How are you doing my love?  Another week has gone by and by the time of my next letter to you, another month as well.  The months passing hurt more than the individual weeks.  Maybe it is because that means 4ish of them have come and gone without you being here?  Maybe it is because seeing a new month makes it in my face more real that you are gone?  Each week I can feel myself believe that simple yet obvious fact a little more.  By little, I mean nonmeasurable to the naked eye, but internally I know it has occurred.

I found myself watching two different movies this week at night after the house was asleep, both around the concept of grief.  I am not sure why I considered it to be the best of ideas, but in the end, besides finding myself hysterically crying at 1:30am on the couch, I think I needed to watch them?  I am not sure I am as strong as the characters, but the messages resonated and I have been playing them in my mind on a loop. 

I feel like I am stuck in this space of trying to move forward without you, while not feeling this suffocating guilt and feeling that that would mean I am leaving you behind.  At the same time, I actually wonder if my being stuck is preventing you from being able to move forward yourself?  I truly want your soul to be able to do what it needs to do now without it being me who holds you back.  There were no clear cut answers when you were here, and there are certainly less with you gone.
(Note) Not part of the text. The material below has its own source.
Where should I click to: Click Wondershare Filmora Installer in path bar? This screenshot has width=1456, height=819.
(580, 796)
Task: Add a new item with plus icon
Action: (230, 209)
Wednesday will represent the second July 1 since the summer of 2014 that we will not be in NY.  The first was the year you were born because we were so afraid of being in the middle of nowhere so soon after your epilepsy diagnosis and now the first summer after your death.  In a sense that almost seems fitting, but the reason for not going this year was made more by forces greater than our control vs our desires.  Although to be 100% honest I am not sure I am ready to be that far away from you for so long just yet, so maybe you played a roll in the way this summer is playing out?

For the first time I am doing ESY at FBC this summer (over zoom) and we begin officially on Tuesday.  I am overall excited, but a little nervous because instead of tagging onto circle times like how it was during spring, this is me being front and center with each kiddo.  I am sure by next week I will feel better about it.  Whether fall classes will be online or in-person have yet to be determined at this point, and I am unsure where my opinion lies.  For different reasons than everyone else my biggest fear for returning to the main campus is whether I can actually walk into the building and walk down your hallway and walk into any classroom you have ever been in or the room has shared a bathroom entry with.  I honestly don't know how in person would work at west valley either because I am afraid the reminders of it all staring me in the face and surrounding my day might cause me to break down multiple times a day.   For now, I will just focus on taking each virtual ESY day as they come and just wait and see the options we are given for the fall and how I am feeling when a decision needs to be made.

As always, I hope you are staying safe and healthy.  I hope you are having the most fun possible and that you aren't missing us all too much.  I hope you feel safe and comforted and that you know how much you are loved and missed.